I had the good fortune last week of being invited to several premieres and debuts of works of art created by Black artists. The first piece was a one man performance by ROGER GUENVER SMITH titled ‘Who Killed BOB MARLEY?’ I can’t even begin to tell you about the kind of pretension that was in the air, but for those of you that know Black people… That really, really know Black people… To you folks I say that the room was filled with liteskin niggas with no moustaches. ‘Nuff said.
The second function was being held at the museum for the City of New York and that fact alone meant that the snobbery might be at a high level here as well. The Museum of the City of New York drew my ire when they installed this exhibit called ‘Black Style Now’. I take umbrage with anyone and anything that attempts to codify what ‘Black’ means.
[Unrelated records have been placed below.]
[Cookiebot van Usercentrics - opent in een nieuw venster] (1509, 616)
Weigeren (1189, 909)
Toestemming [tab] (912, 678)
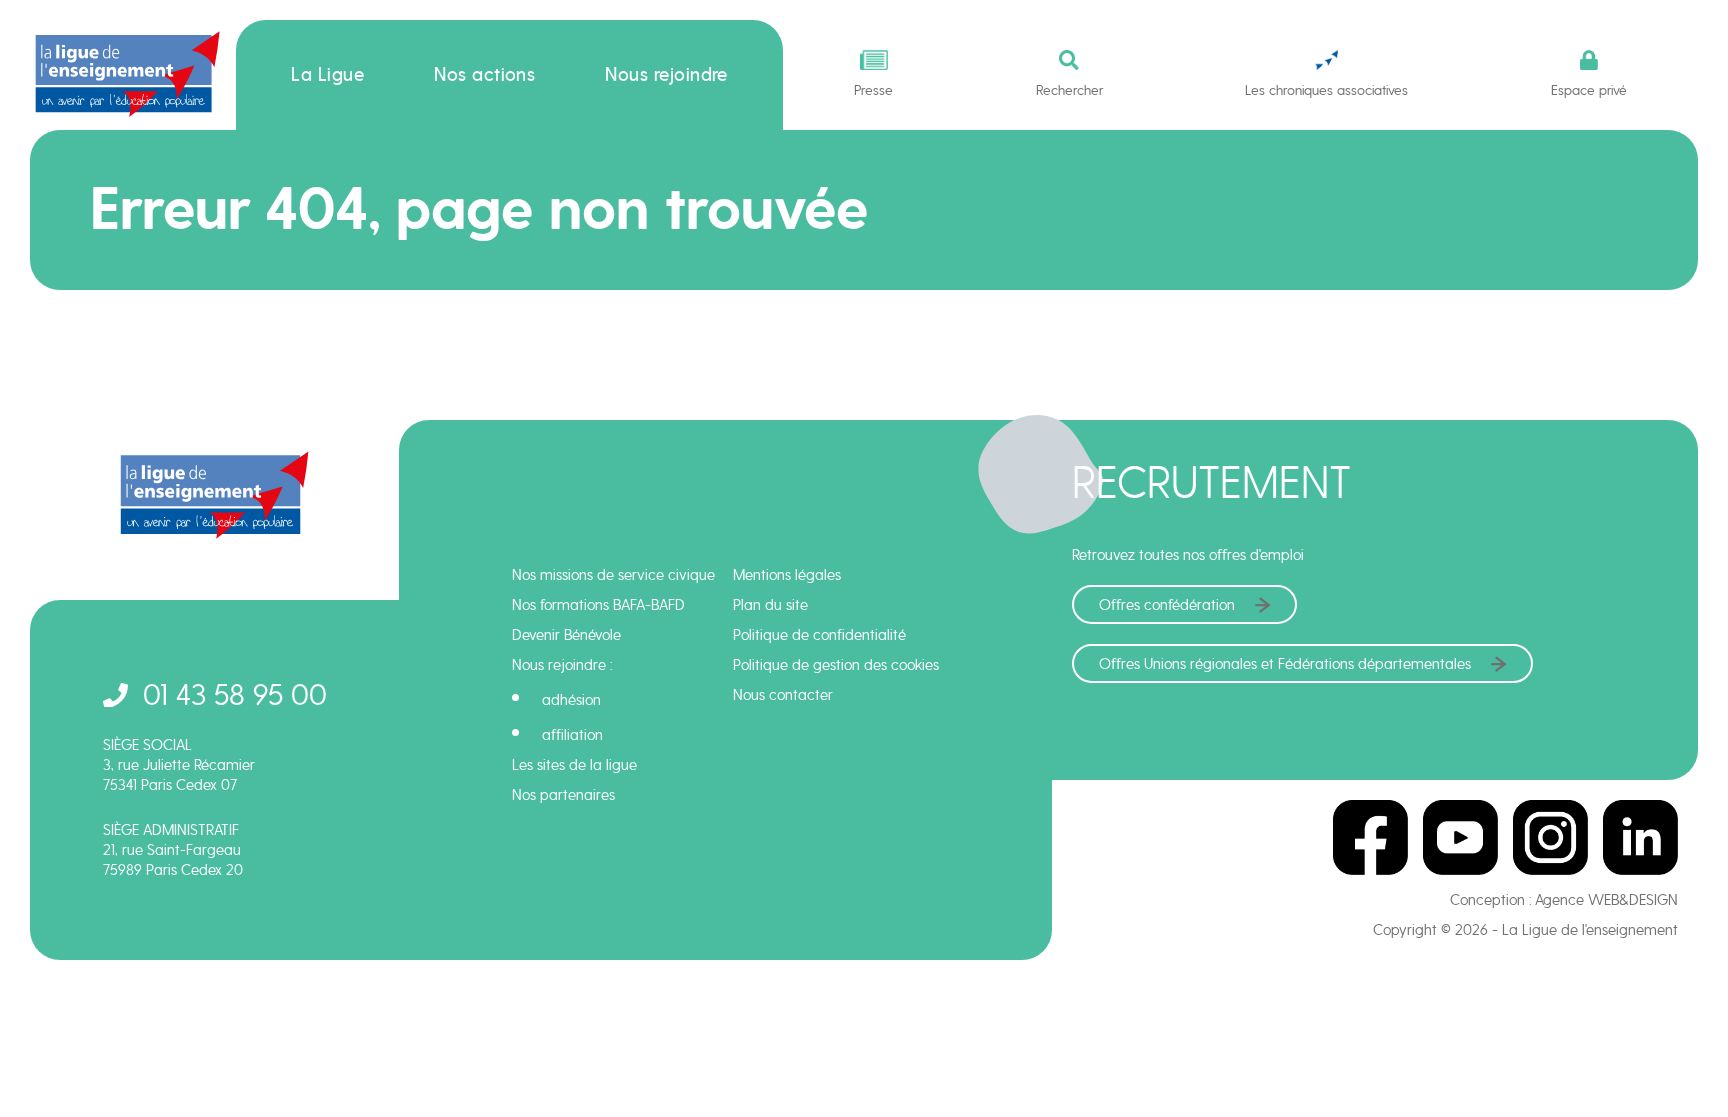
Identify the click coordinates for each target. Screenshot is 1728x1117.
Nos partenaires (563, 795)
When you enter the museum you are greeted by five black mannequins fully clad in clothing meant to illustrate five pop culture music icons. KANGAY WEST, BeYONCE, LENNY KRAVITZ, LIL’ KIM and The King of All Jigs, DIDDY. The mannequins are dressed in outfits that these stars purportedly wore at some time. None of the outfits were created by Black designers. The museum also had the nerve to say that the POLO Ralph Lauren rugby on the KANGAY mannequin was the same one in the enlarged photo that stood behind the display. Any true representative of the ‘lifestyle’ could tell that wasn’t the truth. So from the gate the ‘Black Style Now’ exhibit was really a celebration of white fashion designers and the jigs who love to play dress up in their shit.
Thankfully, I wasn’t here to pick apart the museum and their faux negro nonsense. I came through to celebrate the book release of ‘BLING: The Hip-Hop Jewelry Book’. The book is an illustrated documentation of the evolution of rap artist’s fascination with jewelry. It’s a light-hearted tome meant to follow the progression of jewelry trends within the rap music industry. You see how these artists describe their self-value through their adornment. There are stories inside about some of the legendary jewelers that were necessary tradesmen in attaining rap artist status.
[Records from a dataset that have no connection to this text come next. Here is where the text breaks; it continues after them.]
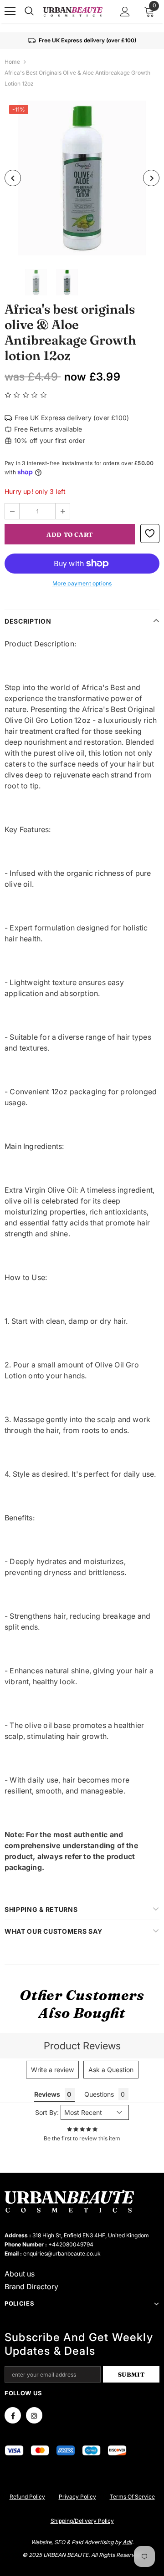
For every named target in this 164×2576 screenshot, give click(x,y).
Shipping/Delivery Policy (82, 2520)
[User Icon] (125, 11)
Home (12, 61)
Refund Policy (27, 2496)
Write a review (52, 2069)
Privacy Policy (77, 2496)
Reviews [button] (47, 2094)
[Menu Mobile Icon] (10, 11)
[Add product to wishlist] (149, 533)
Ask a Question (110, 2069)
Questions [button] (99, 2094)
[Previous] (13, 178)
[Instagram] (34, 2415)
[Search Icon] (29, 11)
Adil (127, 2542)
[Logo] (72, 11)
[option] (82, 178)
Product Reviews (82, 2046)
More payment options (82, 583)
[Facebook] (13, 2415)
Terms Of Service (132, 2496)
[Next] (151, 178)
Leave your politics at the rally in front of Tiffany’s. This book isn’t meant to educate you on the diamond trade or the precious metals mining process. If you want to see kids missing appendages then you are missing the point. The rap music business is filled with men who were raised by women and therefore they are attracted to shiny necklaces and baubles like their mothers are. Instead of condemning these young men for what you perceive to be their lack of global-socio-economics you should just buy this book from Amazon. I’m mad that I didn’t. I could have saved more than one third of the money that I spent in the museum’s book shop.
The best part of the book is that there are photos of some of the Gods in the rap game when truck gold was the shit. RAKIM, ERIC B, BIZMARKIE and SLICK RICK. There’s a photo of GHOSTFACE wearing the ‘Wonder Woman’ bracelet, but what was even more illmatic was the pendant he was rocking that was the size of a manhole cover. The history of grills is shown which should help some of you youngbloods learn that New York City had hit it, quit it and shitted it before the Derrty even could get with it. The other good point of this book is that both of the authors have moustaches, albeit slight ones. The biggest lesson I learned from this week was…
Never trust a Black man without any facial hair.